I hope you don't mind but I've made some changes to the format, a big wall of text can be disconcerting and put someone off reading a letter.
I've also made a few wording changes and underlined some things you may want to rewrite later, and please know that what I say next is objective and not meant as a criticism of you or a chastisement, while aggression can be considered a tool in a discussion it can also close your audience off from the ideas you are trying to convey.

I said I'd do this this way cos I'm not very good with
words and this will allow me to explain everything...

When I came out to you back in March, it wasn't some sort of joke, this isn't some sort of phase I'm going through, I've finally found a way to describe how I have felt my whole life!
If you think back you'll see it explains a lot about me in my life. I have always wanted to be treated as one of the boys, I can even recall saying that I wished I was born a boy a few times, when playing mammy and daddy type games I was always the daddy or I wasn't playing, at Christmas I was kinda jealous over the boys getting male things and I not and eventually you started buying me action men, playing games in school I was nearly always part of the boys group, I'm sure there are many more examples that you can probably think of which I can't, but nevertheless all the signs were there I'm sure you probably noticed them.

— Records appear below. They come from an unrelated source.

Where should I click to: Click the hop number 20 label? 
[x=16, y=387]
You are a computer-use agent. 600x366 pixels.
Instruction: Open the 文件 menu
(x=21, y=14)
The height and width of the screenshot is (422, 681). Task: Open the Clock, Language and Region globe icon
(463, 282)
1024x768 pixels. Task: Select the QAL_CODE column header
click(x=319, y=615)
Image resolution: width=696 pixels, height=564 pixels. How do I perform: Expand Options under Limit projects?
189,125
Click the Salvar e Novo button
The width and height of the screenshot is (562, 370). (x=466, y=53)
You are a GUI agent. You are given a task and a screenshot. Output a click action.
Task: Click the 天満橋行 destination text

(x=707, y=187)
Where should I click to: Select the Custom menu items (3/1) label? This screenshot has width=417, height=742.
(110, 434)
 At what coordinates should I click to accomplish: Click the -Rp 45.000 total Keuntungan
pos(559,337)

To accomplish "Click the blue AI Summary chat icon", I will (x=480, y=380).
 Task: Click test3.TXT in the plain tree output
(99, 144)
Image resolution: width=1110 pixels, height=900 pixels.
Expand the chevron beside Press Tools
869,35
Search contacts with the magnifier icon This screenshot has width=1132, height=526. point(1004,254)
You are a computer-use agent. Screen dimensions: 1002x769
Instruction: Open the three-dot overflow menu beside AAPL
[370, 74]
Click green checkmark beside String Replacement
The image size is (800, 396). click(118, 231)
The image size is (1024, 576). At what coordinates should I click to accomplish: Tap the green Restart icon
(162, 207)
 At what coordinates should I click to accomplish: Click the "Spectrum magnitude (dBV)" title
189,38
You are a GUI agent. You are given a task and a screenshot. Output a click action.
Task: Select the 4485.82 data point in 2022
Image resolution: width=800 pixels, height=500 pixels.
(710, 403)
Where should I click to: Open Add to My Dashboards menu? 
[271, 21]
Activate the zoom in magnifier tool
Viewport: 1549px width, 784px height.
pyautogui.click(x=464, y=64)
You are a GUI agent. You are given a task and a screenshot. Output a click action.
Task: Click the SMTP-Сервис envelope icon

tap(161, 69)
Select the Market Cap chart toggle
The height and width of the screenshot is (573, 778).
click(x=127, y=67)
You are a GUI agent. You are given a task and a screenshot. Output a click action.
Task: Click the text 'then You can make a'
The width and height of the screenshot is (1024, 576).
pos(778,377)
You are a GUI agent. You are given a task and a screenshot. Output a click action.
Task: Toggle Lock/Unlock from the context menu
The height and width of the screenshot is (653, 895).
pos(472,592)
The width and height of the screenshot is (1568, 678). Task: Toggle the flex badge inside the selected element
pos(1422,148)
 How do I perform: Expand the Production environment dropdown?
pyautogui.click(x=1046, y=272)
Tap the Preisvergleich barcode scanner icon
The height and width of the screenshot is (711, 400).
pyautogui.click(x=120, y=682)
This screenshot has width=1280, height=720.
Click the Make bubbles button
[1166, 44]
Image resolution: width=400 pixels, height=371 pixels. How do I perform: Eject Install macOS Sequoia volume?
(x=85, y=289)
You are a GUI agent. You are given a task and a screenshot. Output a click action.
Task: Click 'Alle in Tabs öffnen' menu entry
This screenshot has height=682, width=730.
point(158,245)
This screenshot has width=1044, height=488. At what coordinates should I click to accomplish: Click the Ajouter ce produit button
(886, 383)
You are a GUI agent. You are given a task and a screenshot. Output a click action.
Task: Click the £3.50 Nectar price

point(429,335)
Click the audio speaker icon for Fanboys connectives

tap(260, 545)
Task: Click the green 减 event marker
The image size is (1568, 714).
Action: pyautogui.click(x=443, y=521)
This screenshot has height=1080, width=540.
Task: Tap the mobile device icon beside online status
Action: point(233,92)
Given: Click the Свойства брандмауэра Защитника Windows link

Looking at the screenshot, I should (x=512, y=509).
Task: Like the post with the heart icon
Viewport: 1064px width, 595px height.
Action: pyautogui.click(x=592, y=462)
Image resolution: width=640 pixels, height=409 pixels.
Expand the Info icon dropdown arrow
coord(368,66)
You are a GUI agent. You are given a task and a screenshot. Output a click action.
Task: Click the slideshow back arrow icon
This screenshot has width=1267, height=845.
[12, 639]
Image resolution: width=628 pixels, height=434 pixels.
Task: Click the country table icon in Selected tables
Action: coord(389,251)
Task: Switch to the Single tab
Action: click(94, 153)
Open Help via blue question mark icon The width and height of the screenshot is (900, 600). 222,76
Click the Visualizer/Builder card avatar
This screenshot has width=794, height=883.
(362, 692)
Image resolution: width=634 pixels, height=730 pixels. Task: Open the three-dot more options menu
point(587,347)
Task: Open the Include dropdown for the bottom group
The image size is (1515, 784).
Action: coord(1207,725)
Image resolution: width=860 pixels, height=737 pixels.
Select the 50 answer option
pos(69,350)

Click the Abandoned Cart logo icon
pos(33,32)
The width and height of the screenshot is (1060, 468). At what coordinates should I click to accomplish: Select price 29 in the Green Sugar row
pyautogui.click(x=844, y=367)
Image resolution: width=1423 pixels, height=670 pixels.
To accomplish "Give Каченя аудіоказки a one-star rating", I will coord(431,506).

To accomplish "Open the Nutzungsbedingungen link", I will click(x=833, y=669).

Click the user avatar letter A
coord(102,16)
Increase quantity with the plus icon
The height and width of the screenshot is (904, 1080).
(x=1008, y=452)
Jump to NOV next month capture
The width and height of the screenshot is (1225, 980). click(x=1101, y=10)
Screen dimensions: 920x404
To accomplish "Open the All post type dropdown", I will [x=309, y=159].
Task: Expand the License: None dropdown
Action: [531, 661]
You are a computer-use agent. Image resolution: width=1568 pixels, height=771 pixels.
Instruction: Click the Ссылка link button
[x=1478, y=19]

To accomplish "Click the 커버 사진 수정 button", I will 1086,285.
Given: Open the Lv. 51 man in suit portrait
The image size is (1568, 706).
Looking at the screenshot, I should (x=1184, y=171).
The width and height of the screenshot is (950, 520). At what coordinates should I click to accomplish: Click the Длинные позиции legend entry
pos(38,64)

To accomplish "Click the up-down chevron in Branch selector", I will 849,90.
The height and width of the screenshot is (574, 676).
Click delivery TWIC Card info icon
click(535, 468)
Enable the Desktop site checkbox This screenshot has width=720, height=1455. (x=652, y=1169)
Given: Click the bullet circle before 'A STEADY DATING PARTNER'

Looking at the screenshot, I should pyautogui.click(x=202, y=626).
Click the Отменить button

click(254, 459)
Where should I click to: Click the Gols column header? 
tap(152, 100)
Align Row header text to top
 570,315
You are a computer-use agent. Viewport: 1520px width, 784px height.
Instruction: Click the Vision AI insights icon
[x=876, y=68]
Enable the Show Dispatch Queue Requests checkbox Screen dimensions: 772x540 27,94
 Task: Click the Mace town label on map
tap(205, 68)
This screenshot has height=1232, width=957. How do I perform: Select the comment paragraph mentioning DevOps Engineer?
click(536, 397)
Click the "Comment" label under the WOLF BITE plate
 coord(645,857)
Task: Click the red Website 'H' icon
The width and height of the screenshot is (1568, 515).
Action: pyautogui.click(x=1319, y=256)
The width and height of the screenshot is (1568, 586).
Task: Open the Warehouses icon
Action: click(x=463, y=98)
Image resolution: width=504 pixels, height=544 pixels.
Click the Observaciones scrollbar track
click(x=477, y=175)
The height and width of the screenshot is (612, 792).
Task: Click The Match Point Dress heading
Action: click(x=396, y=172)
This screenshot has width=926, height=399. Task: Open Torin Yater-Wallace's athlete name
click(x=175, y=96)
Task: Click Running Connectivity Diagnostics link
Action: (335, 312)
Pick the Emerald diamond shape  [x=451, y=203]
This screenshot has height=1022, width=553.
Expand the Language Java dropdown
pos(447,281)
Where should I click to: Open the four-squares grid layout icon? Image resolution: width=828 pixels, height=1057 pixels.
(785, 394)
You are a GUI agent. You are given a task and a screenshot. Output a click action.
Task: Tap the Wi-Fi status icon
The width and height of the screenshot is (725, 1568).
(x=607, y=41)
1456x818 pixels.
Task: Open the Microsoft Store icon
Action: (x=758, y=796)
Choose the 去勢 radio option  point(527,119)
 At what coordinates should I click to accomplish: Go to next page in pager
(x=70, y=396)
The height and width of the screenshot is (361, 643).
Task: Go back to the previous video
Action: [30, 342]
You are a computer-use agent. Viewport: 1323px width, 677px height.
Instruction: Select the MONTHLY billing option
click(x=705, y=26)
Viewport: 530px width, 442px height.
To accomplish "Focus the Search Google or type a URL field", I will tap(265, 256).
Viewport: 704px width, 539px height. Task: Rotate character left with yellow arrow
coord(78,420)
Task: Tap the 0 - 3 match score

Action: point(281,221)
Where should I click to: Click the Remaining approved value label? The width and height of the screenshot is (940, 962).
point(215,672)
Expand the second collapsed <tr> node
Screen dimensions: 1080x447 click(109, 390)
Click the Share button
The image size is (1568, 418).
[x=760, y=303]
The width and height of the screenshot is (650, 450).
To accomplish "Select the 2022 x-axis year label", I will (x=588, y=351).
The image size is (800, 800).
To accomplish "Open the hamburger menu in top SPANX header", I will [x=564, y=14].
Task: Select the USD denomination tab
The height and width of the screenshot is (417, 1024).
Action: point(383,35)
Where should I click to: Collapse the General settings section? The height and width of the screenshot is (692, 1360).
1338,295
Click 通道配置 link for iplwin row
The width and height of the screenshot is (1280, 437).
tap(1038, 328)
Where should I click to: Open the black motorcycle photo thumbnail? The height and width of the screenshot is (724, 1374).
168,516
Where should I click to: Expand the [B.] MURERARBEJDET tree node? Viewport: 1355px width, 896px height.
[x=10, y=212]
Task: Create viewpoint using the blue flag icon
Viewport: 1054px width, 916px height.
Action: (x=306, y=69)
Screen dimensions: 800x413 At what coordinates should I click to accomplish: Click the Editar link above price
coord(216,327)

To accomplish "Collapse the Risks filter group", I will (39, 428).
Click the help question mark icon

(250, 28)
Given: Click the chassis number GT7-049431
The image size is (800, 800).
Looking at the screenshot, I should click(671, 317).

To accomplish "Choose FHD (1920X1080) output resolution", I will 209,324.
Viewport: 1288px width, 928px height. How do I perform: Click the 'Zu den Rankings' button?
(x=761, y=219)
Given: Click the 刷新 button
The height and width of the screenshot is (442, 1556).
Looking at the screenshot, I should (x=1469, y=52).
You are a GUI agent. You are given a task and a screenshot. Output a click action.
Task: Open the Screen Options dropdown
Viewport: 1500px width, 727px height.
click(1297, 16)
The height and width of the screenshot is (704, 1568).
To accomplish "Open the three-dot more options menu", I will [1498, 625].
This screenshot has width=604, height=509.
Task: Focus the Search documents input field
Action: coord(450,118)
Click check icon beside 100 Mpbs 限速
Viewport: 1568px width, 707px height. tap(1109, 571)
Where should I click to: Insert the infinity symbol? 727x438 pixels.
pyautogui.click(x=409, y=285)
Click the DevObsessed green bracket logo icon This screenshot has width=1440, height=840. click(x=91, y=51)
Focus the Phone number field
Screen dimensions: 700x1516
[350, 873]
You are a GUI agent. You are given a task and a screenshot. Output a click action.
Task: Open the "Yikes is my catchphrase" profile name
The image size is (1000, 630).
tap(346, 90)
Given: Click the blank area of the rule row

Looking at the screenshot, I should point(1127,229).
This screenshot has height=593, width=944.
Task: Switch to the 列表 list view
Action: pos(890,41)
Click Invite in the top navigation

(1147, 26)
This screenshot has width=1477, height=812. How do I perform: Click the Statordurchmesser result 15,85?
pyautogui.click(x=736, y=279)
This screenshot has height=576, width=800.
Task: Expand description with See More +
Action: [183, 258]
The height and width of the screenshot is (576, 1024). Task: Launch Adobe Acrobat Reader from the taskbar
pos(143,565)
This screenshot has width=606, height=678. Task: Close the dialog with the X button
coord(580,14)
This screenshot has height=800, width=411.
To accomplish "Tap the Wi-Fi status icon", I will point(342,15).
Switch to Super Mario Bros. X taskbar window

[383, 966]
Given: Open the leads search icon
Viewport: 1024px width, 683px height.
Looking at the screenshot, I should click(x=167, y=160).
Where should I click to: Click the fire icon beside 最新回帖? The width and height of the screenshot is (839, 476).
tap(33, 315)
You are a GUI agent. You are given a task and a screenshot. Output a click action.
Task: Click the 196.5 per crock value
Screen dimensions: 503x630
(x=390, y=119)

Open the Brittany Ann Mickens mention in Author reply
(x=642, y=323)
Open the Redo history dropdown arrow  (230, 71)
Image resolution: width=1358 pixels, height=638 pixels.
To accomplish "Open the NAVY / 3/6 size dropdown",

So for you to react the way you did is disappointing, you thought you could just brush it off as if it were nothing, not taking my feelings in to consideration at all, all you care about is what society thinks, why bother having children if you're not prepared to accept them for who they are, I'm not some sort of doll for you to toy around with
I am a human being and I have my own life to live and my own happiness to fulfil.
Cos I know what you're going to ask "can you not just do this for me", and the answer is no, I've spent my whole life pleasing you, I'm not a 13 year old child anymore that you can threaten with this and that like you did when you made my life hell for years after you found out about my sexuality.
I know what you were thinking, if you didn't mention it or discuss it with me that it would just go away, well it's not going to, I'm a grown person and I want to be happy and this is going to happen with or without you. I would love to have your support, I realize this is hard and you have said you're uncomfortable with it and out of respect I have not mentioned it.
I've slowly tried to exptess myself subtly: ditching my handbag and getting a wallet, cutting my hair up (which I know I did a few weeks before I told you but still), buying men's clothes (which I had always done, but you seem more against it since I came out to you...), men's deodorant (which was in my room for 4 months, then I go to buy my 3rd bottle and you happen to be with me and just stand there with your mouth wide open staring at me and question why I bought out of the men's section and then call me stupid).
I know reason you're uncomfortable is because you don't understand, I want to help you understand please give me the chance. I am the exact same person I have always been, I have always identified as male more so than female and you know that deep down which is why I was shocked by your reaction back in March, like you could have just said that you always kinda knew or something but instead you tell me you've discussed it with your lesbian friend and basically try to tell me that I'm confused and you don't know what to do for me.
All I ask is you think through all this, take as much time as you need, I know it'll take time to take it all in and if you choose to support me it'll take time getting used to the whole adjustment but I'm the exact same person I have always been, I just want to be me.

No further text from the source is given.